# Someone please settle the debate on the correct size intake and exhaust



## Rickety Rocket (Jun 5, 2012)

I have been through so many posts in several different forums and its back and forth with the correct calculations for the exhaust, filter, and intake. can somebody please give me the correct info. someone posted the ventilation info below and from everything else i've read its incorrect and the exhaust should move x2 the cfm as the intake. the only thing i think i'm sure of at this point is the size of the exhaust fan should match the size of the filter and the cfm of the filter should either match or be higher than the exhaust. is that correct? also is it better to have an inline fan or should i do like the article below says and just poke a hole in the wall? somebody with experience please help.Detailed vent addition
*How do I add ventilation to my grow area details?*
*Should I place the fan in the exhaust, intake or both?* 
The fan should be placed in the exhaust, and the intake should be a simple hole (or light trap, if light getting out is a concern). 
This type of system is known as an Active Exhaust, Passive Intake System. 
Mounting the fan in the exhaust, sucking air out of the room accomplishes a couple of things... 

· Since the exhaust is at the top of the area, the fan will suck the hottest air out of the area first. 
· The fan is actually lowering the air pressure inside the area.

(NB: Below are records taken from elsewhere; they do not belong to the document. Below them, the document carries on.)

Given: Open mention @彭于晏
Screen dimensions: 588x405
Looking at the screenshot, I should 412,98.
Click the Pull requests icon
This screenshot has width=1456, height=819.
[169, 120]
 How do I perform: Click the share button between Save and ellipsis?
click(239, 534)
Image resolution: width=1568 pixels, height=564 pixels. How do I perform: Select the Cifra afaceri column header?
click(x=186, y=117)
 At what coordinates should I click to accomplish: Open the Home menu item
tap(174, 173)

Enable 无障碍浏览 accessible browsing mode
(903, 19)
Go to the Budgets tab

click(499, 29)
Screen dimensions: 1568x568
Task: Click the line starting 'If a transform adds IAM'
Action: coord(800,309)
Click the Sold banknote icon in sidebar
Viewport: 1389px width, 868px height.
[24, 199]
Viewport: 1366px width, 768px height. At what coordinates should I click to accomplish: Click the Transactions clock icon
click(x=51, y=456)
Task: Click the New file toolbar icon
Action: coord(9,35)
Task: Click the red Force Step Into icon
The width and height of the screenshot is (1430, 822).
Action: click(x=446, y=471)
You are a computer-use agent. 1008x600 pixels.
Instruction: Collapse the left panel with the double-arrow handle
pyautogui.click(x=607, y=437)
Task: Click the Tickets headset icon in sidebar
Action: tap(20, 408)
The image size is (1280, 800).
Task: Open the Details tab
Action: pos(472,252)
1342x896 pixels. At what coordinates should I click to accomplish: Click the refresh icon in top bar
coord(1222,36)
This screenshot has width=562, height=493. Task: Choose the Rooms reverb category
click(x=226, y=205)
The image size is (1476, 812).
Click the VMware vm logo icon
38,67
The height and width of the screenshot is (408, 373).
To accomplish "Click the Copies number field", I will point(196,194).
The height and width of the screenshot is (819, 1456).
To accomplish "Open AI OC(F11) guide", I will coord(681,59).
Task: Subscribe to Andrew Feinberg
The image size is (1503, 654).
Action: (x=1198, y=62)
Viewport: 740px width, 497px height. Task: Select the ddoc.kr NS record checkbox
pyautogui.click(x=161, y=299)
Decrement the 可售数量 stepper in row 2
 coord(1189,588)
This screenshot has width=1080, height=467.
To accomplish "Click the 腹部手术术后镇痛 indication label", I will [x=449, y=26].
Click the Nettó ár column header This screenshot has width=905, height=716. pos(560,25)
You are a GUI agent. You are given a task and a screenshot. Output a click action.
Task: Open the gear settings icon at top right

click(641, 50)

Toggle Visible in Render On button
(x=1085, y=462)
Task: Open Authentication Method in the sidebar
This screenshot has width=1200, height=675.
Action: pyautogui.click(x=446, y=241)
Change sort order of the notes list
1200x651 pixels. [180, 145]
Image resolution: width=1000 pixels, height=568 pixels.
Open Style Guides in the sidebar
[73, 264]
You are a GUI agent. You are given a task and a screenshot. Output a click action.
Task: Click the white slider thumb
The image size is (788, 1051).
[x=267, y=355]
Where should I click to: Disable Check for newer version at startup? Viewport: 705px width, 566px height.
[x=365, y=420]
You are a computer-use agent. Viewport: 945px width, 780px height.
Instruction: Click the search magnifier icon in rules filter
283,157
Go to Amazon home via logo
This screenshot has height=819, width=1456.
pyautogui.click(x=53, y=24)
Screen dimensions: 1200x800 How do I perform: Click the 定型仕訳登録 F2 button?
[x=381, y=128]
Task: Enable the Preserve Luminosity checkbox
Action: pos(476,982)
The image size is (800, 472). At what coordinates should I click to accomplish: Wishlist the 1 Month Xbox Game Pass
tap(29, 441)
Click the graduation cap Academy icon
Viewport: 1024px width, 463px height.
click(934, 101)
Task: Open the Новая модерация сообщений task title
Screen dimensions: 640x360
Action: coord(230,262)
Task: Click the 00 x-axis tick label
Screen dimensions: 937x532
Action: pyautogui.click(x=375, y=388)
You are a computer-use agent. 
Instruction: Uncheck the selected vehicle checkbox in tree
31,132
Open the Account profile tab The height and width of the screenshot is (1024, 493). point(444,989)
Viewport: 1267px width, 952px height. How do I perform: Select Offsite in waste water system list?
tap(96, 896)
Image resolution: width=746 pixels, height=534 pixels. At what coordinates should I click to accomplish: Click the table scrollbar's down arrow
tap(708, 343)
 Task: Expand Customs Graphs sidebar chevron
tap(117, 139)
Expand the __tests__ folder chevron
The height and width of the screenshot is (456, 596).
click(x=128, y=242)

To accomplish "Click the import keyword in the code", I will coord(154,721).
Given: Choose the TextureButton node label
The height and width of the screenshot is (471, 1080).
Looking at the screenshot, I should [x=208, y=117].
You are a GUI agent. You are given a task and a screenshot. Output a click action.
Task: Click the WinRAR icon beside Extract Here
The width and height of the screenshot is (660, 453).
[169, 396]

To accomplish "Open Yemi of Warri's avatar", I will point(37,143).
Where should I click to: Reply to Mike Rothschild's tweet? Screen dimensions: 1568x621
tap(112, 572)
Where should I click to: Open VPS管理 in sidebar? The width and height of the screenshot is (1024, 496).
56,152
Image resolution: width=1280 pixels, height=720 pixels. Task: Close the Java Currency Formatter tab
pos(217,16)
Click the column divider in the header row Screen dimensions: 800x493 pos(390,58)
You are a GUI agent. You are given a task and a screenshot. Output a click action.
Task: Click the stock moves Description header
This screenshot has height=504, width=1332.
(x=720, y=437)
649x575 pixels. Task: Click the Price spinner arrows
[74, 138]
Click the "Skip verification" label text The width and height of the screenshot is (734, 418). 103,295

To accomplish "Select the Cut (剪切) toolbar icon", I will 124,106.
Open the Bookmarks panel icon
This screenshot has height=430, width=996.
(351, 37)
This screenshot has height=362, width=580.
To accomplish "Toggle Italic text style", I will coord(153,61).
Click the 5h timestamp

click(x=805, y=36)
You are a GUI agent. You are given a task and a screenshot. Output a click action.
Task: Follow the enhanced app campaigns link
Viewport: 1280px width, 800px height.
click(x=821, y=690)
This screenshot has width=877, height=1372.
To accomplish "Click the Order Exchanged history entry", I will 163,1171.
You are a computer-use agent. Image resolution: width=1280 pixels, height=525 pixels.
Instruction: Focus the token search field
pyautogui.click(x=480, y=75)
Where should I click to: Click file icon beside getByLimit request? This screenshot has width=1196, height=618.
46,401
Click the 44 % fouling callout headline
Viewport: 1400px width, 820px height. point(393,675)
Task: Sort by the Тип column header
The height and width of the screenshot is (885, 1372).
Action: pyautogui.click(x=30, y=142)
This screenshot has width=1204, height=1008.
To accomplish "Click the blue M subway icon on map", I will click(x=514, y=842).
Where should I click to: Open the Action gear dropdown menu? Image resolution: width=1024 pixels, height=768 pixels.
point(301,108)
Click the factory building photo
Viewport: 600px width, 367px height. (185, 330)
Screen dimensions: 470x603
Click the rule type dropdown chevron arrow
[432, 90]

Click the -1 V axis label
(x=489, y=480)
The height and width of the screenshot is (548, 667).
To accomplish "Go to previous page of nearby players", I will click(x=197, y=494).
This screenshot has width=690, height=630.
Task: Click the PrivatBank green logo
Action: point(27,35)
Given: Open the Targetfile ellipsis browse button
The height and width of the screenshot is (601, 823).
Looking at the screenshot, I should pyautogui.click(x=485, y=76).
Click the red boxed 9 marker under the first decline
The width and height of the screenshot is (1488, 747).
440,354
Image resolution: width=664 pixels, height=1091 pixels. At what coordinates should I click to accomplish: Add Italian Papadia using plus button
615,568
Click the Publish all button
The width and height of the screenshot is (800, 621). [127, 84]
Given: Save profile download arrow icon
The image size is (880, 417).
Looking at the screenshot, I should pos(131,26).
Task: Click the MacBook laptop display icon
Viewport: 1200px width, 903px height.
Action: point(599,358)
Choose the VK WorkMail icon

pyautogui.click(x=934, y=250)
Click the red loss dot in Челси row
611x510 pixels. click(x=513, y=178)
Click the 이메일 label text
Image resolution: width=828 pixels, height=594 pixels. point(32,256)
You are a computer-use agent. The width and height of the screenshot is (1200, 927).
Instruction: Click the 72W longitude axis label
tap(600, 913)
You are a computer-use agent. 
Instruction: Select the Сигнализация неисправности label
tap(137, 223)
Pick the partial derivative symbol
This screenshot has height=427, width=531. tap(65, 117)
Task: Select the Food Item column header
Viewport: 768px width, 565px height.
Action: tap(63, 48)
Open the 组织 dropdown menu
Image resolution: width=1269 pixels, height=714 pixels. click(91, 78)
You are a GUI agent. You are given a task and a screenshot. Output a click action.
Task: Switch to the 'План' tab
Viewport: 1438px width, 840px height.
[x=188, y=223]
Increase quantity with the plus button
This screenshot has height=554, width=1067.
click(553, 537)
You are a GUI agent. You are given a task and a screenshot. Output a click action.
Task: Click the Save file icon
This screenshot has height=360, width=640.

Any incidental pinholes or leaky seams will simply draw air in. If the fan were blowing IN, those pinholes and leaks would allow potentially smelly air OUT. 


*How big should the passive intake be?* 
It should be slightly larger than the exhaust. Remember, the volume of air being blown out, will be replaced through the intake. Using a bigger intake hole allows the incoming air to be at a lower velocity (speed), which minimizes mixing up of the air in the area. It will also allow the fan to operate more efficiently. 


*How big should the fan be?* 
Fans are rated in either cubic feet (CFM) or cubic meters per minute in North America. In Eurpose, metric fans are rated in m3/hr - cubic metres per hour (m3/hr). 

That means a 70CFM fan will move 70 cubic feet of air in one minute. 
Your fan should be big enough to move the volume of your area 2 to 3 times every minute. A 70 CFM fan would be adequate for a 35 cubic foot area, and would be optimal for roughly a 23 cubic foot area.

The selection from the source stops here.